**Problem to work on**. Please find the lines in the following records that hold "agent", and copy them.

Data provided START

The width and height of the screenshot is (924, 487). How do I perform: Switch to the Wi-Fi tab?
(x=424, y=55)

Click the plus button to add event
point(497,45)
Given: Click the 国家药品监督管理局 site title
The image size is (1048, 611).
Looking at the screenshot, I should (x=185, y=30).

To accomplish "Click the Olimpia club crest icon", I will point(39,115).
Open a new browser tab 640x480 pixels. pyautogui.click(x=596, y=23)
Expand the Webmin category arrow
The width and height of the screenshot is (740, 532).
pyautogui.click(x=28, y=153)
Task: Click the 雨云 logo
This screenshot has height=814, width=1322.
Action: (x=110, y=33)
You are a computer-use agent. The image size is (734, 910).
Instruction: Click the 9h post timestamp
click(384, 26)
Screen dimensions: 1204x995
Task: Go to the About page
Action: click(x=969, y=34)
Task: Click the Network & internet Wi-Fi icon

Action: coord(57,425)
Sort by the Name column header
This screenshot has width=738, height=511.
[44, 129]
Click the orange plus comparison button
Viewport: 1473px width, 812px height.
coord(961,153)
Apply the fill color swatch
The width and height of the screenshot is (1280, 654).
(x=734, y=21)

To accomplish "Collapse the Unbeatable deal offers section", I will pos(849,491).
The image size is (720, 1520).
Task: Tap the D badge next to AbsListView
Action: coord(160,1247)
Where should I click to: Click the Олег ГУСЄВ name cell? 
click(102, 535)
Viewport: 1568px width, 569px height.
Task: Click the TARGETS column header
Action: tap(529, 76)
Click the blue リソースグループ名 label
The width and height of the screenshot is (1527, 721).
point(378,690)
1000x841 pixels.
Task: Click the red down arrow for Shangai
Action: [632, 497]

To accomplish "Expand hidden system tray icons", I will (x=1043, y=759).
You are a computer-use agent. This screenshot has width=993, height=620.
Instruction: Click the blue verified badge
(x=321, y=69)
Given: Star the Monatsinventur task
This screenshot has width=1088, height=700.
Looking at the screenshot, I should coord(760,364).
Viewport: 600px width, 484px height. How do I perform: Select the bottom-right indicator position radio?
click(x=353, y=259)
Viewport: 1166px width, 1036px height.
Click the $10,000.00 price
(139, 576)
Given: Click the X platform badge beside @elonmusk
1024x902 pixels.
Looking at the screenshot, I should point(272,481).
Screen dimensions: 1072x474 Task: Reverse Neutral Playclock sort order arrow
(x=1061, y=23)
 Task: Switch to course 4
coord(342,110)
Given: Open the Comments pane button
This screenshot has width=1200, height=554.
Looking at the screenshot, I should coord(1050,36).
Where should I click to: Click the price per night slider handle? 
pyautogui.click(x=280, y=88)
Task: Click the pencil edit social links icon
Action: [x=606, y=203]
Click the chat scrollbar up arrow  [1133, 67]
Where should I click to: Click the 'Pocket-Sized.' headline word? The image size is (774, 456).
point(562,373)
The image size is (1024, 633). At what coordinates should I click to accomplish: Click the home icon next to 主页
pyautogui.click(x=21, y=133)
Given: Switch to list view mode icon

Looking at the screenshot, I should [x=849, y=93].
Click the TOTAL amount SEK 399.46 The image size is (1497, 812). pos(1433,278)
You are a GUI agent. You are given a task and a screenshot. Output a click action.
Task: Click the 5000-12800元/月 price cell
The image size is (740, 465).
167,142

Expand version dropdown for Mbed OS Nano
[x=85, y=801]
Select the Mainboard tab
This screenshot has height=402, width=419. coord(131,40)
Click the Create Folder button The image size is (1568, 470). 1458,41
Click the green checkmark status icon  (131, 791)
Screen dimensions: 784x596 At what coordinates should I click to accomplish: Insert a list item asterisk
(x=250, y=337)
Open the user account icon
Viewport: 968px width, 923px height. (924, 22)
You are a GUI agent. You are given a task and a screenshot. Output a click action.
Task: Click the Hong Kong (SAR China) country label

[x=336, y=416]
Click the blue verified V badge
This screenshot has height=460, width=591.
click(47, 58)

Data provided END

**Solution**.
You are a computer-use agent. The image size is (734, 910).
You are a computer-use agent. This screenshot has width=993, height=620.
You are a GUI agent. You are given a task and a screenshot. Output a click action.
You are a GUI agent. You are given a task and a screenshot. Output a click action.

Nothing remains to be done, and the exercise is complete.